**Given problem 1**. Write out the stretch of the passage on the Mysore English school from "Monday 3 June" through "and in schools.".

**Reading passage**.
- - - - - - -

Monday 3 June 2013

An English school that owes nothing to Macaulay and everything to a Raja

Thomas Babington Macaulay (1800-1859) is credited with having introduced English education in India and books on history and education by both Indians and foreigners have “tomtommed” this fact so much so that an English speaking Indian is even called a Macaulay’s child.
While it is true that Thomas Macaulay pushed for English as a medium of education in India, it is wholly wrong to credit the Britisher with the concept of English in India and in schools.
A few years even before Macaulay came up with his seminal :Minutes on Education”, meant for India in which he advocated English as a language, there was already a school in a princely state that was teaching in English.
The native state was Mysore and the King who introduced it in his capital was Nalwadi Krishnaraja Wodeyar (1794-1868), the third.  The Raja was enthroned back on the Mysore royal seat after the death of Tipu on May 4, 1799 in Srirangapatna. However, in 1831, the British took over the administration of the State, citing maladministration.

- - - - - - -

**Records shown**.

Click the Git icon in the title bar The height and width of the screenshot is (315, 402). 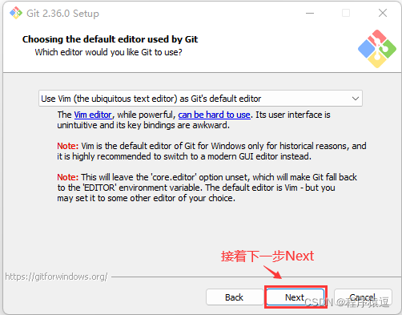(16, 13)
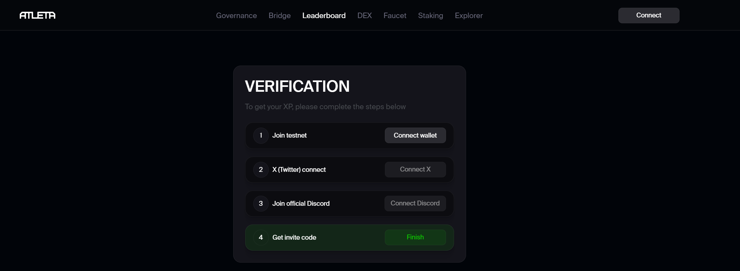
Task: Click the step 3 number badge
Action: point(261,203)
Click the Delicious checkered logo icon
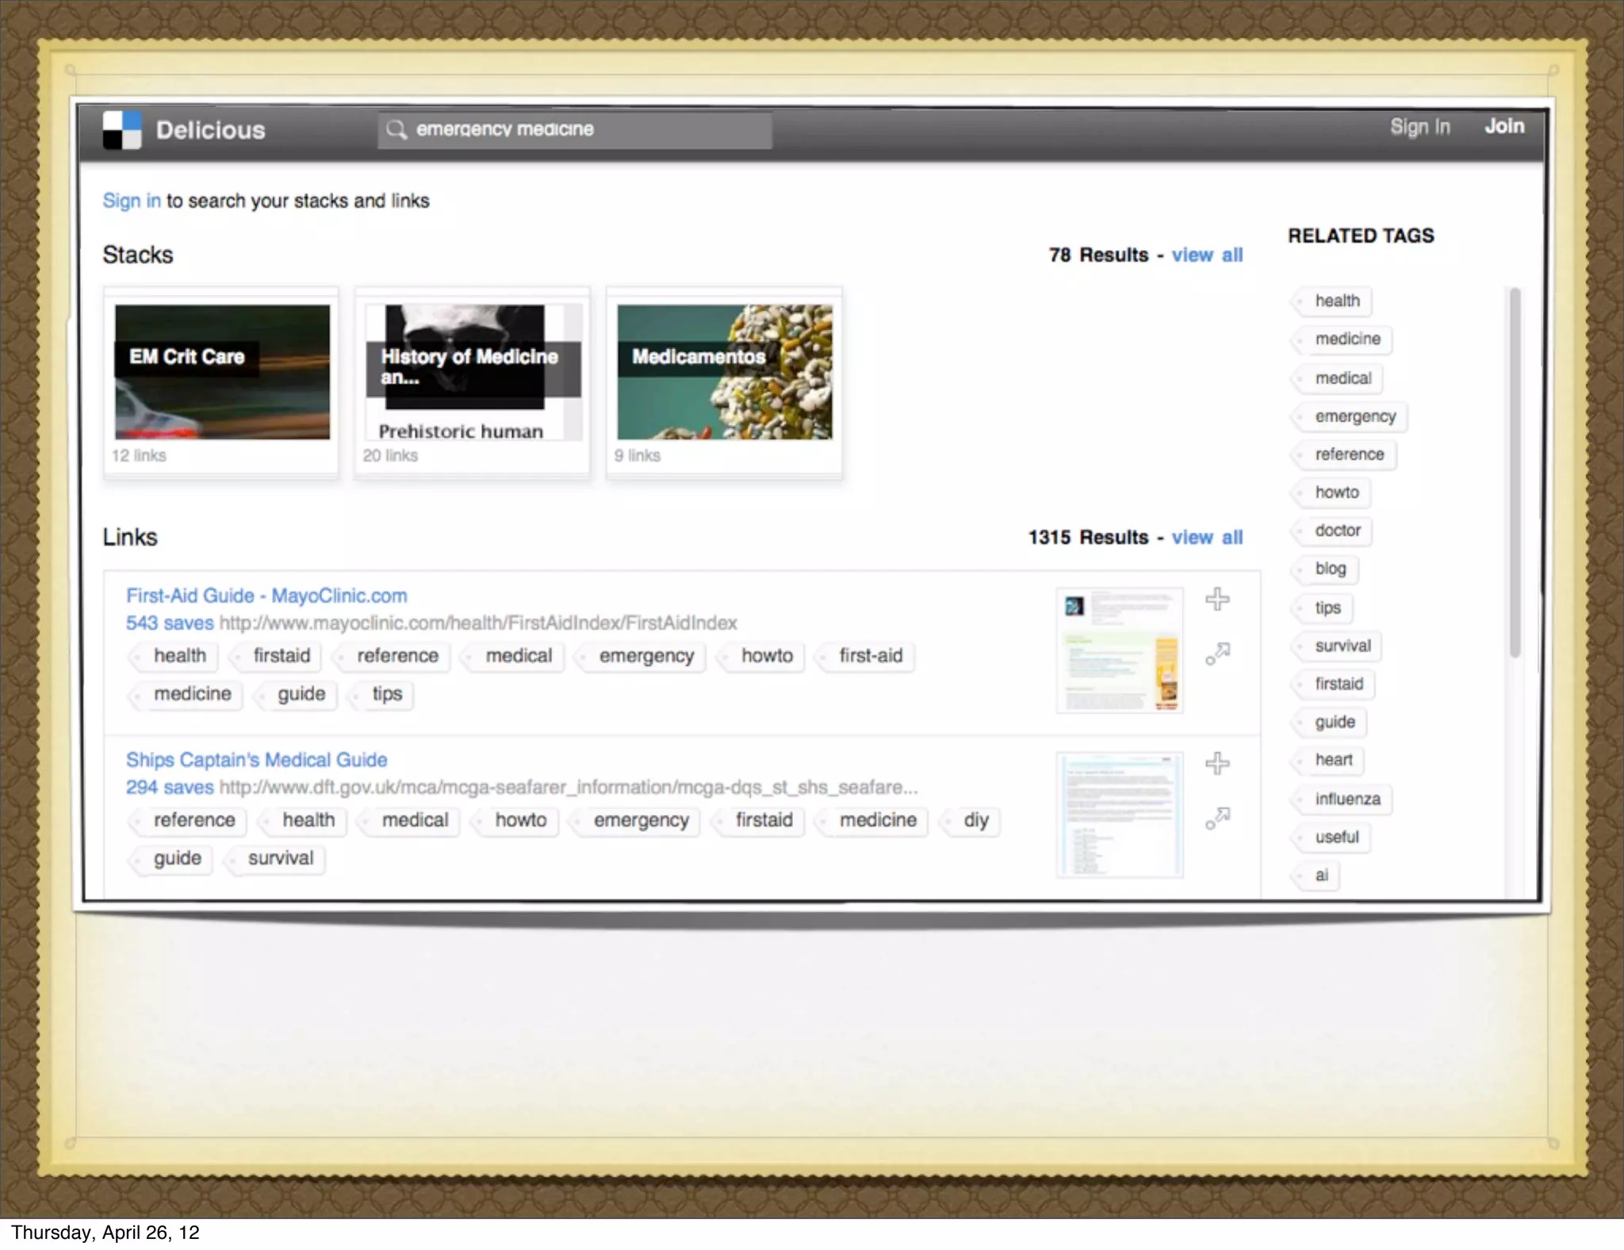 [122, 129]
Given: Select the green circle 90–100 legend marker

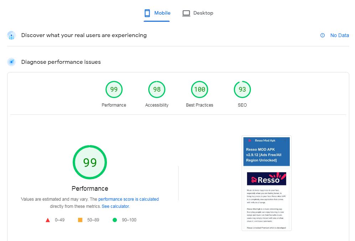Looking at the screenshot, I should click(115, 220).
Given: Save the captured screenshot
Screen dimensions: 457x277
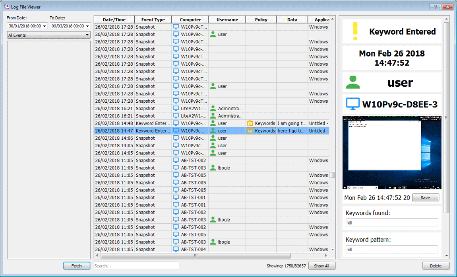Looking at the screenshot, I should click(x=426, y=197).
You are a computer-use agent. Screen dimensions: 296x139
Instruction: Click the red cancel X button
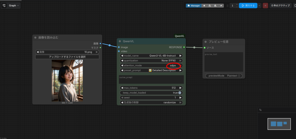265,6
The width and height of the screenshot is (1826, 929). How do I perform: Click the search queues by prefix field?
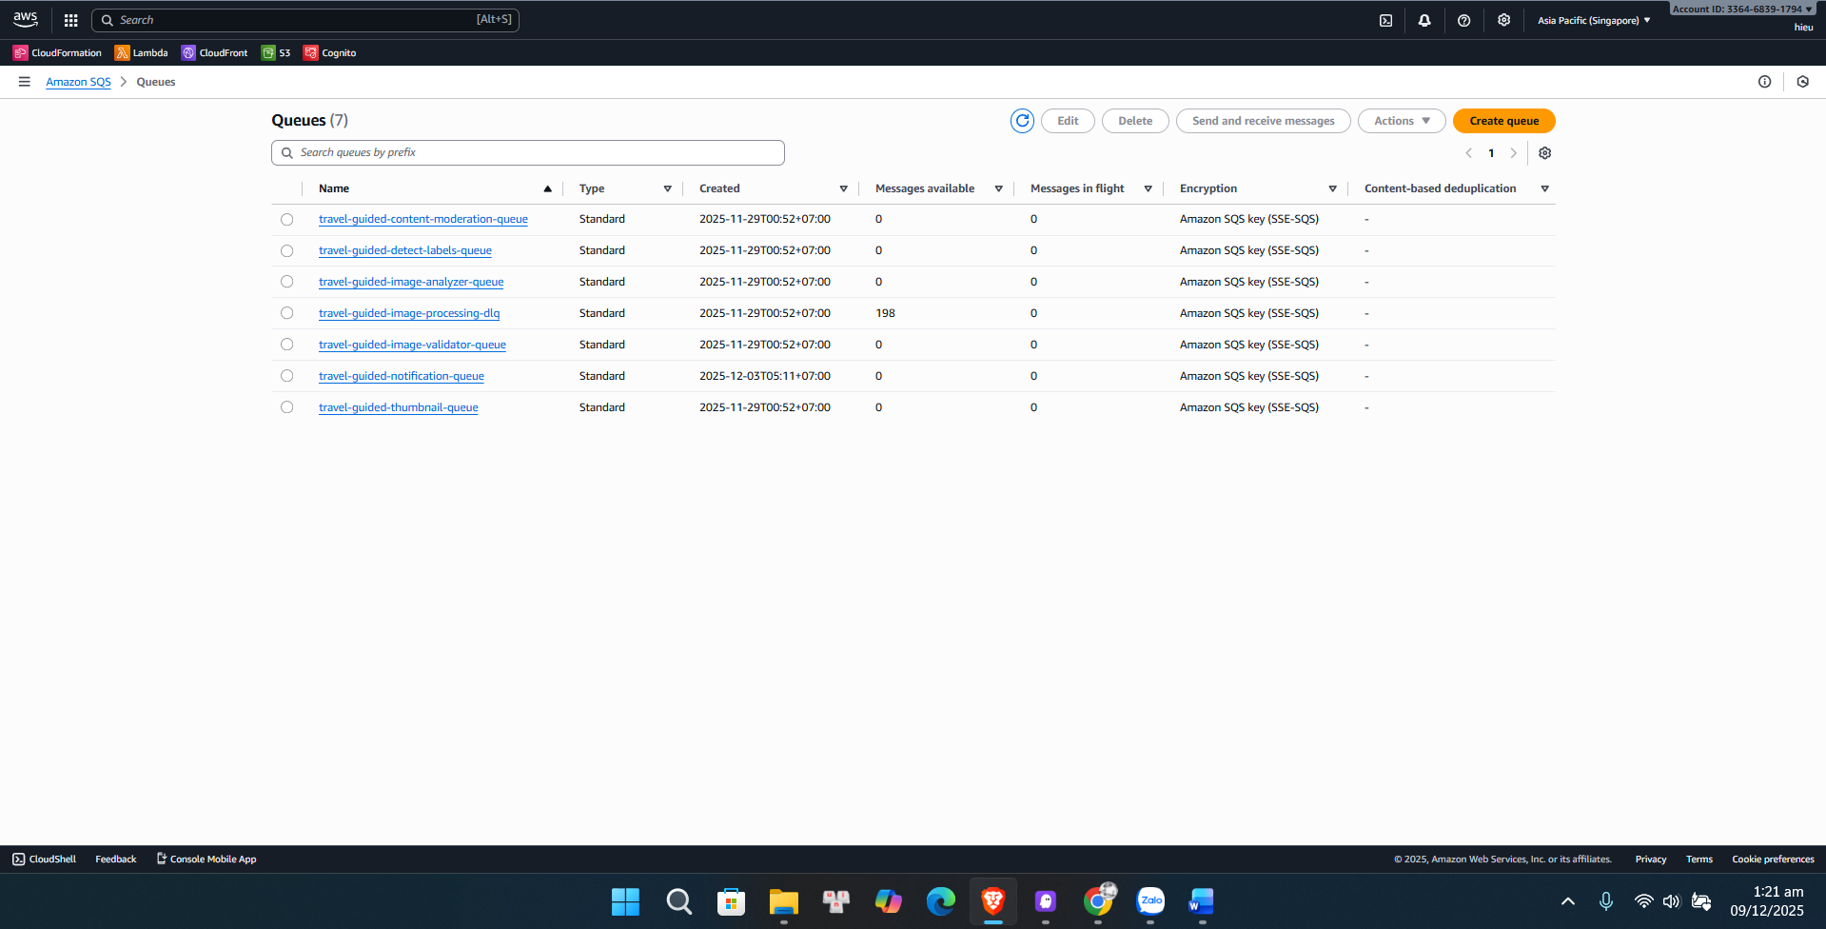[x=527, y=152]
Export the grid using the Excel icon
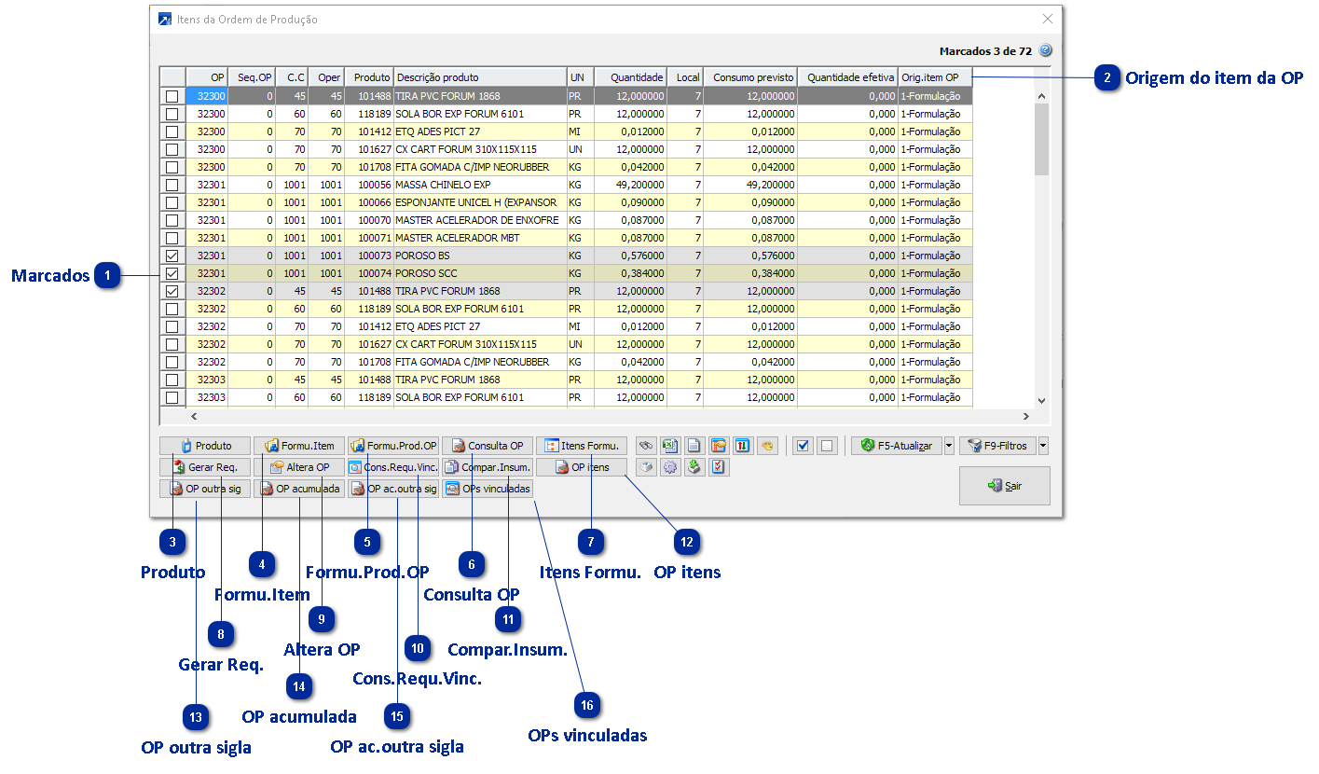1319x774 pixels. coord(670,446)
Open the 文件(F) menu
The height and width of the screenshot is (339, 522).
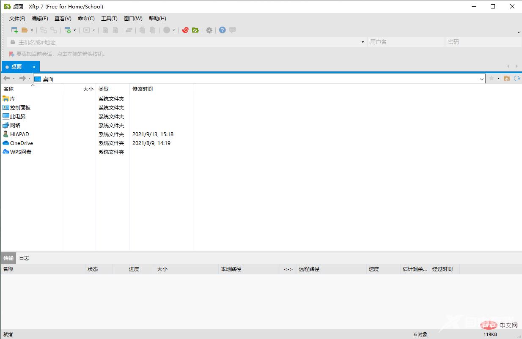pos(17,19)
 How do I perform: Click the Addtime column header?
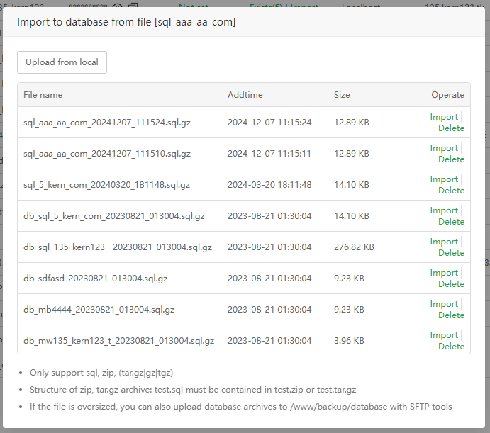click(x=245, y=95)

- - - - - - -

**Given problem 2**. Rewrite the stretch of records from the line containing "You are a computer-use" through the end of the records, swapping "search queues by prefix field" for "queue prefix search box" and leaving everything else unchanged. Leave the pictures out.

**Correct response 1**.
Monday 3 June 2013

An English school that owes nothing to Macaulay and everything to a Raja

Thomas Babington Macaulay (1800-1859) is credited with having introduced English education in India and books on history and education by both Indians and foreigners have “tomtommed” this fact so much so that an English speaking Indian is even called a Macaulay’s child.
While it is true that Thomas Macaulay pushed for English as a medium of education in India, it is wholly wrong to credit the Britisher with the concept of English in India and in schools.

**Correct response 2**.
You are a computer-use agent. Screen dimensions: 296x139
Instruction: Click the red cancel X button
265,6
The width and height of the screenshot is (1826, 929). How do I perform: Click the queue prefix search box?
[x=527, y=152]
Export the grid using the Excel icon
1319x774 pixels. coord(670,446)
Open the 文件(F) menu
The height and width of the screenshot is (339, 522).
pos(17,19)
 How do I perform: Click the Addtime column header?
click(x=245, y=95)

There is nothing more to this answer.